Silêncio, que se vai contar o fado!

Telemiligrama

Minguante nº 12 stop tema o fado stop sessenta e quatro fadistas em noites de arromba stop projecto-centopeia com muitas pernas para andar non-stop


Telegrama

Uma palavra aos e-books editados pela Minguante, uma forma inovadora de dar espaço aos autores, e na qual tive a grata experiência de participar.
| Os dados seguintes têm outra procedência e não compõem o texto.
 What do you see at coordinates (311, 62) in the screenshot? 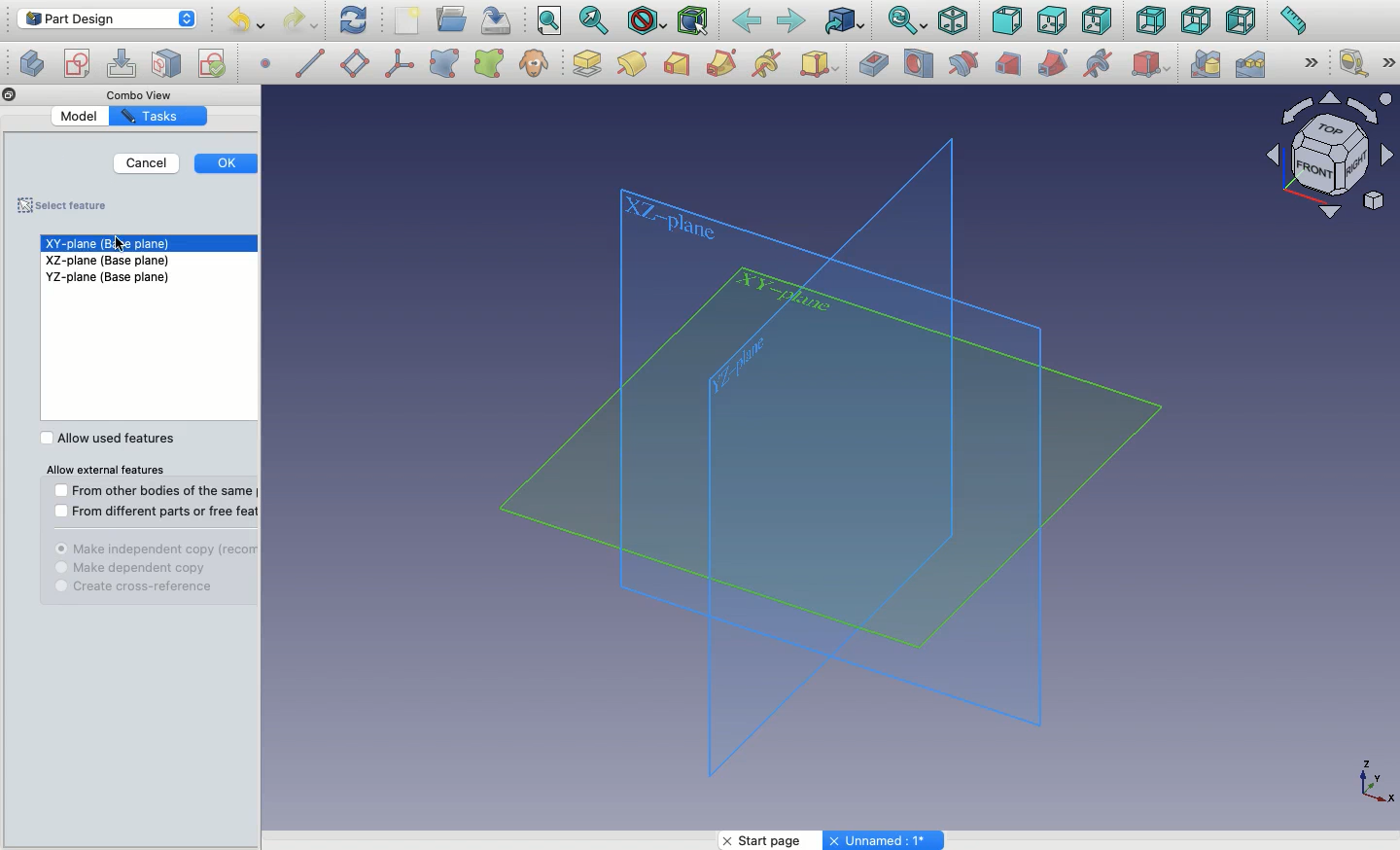
I see `Datum line` at bounding box center [311, 62].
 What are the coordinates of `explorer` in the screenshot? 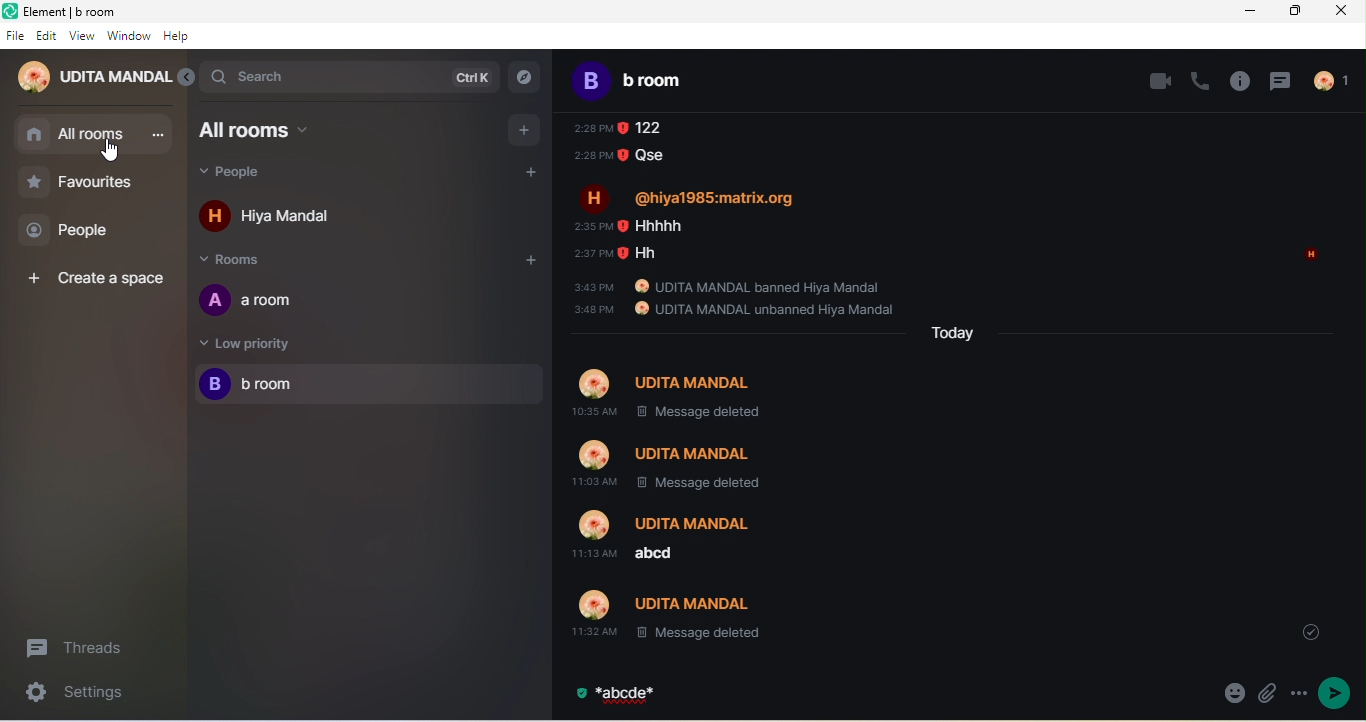 It's located at (526, 79).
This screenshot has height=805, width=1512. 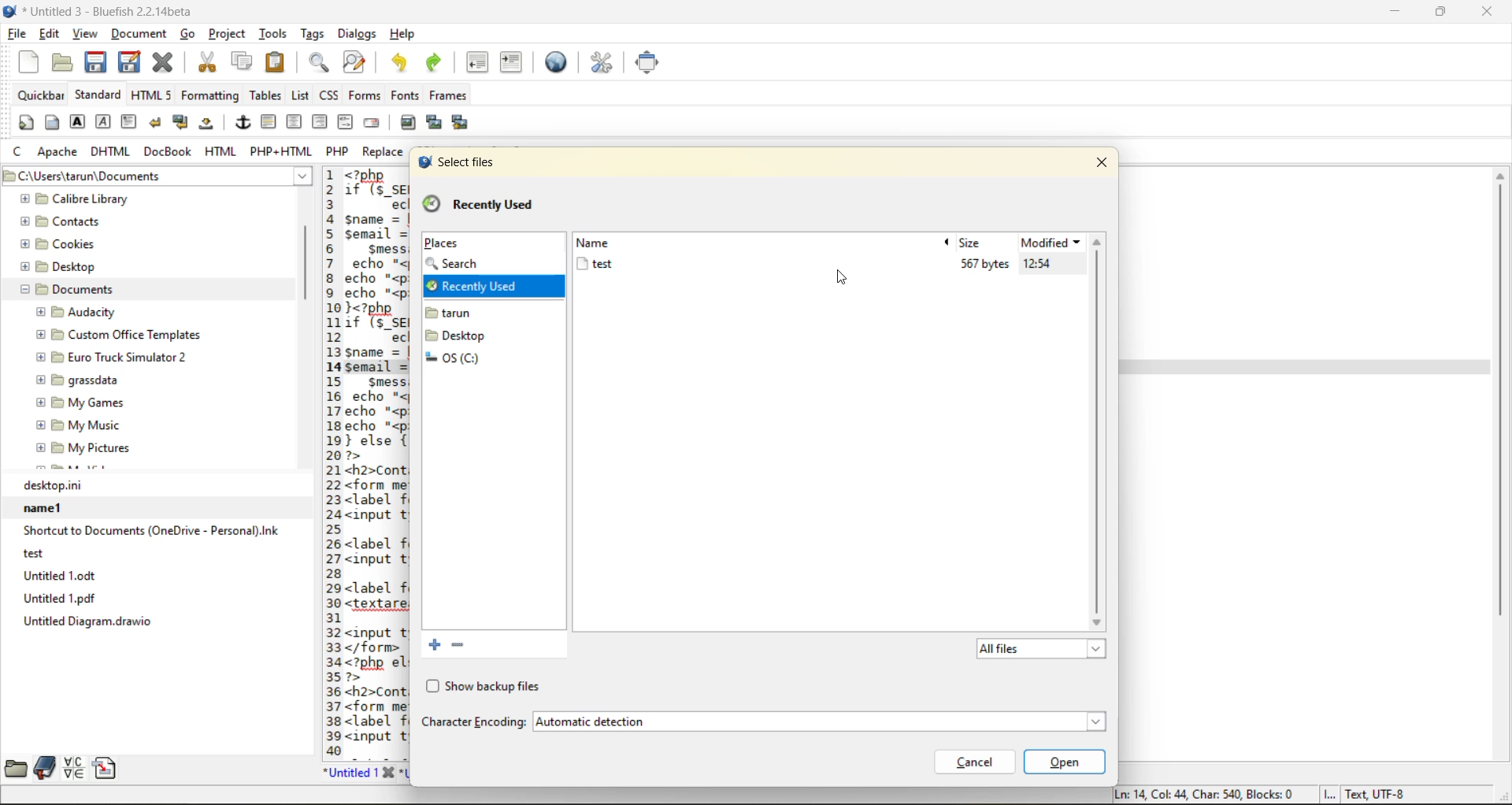 What do you see at coordinates (20, 154) in the screenshot?
I see `c` at bounding box center [20, 154].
Se lhe passou despercebido, ou não está actualizado, confira os autores: Luís Ene, Paulo Rodrigues Ferreira, Carlos Seabra, Fernando Gomes, myself, Ana Mello, Rita Tavares de Melo, Angela Schnoor, Edgar Borges, e Carla Ribeiro.


Romantic beliefs

O que existe de menos inefável em encontrarmos a nossa alma-gémea, é a pele dela ser fria ao tacto, como o vidro.

Cluedo

Morreu na Biblioteca, com o crânio esmagado por uma Bíblia do rei Jaime, uma edição monumental com capa dura com um alfa e um ómega em metal dourado.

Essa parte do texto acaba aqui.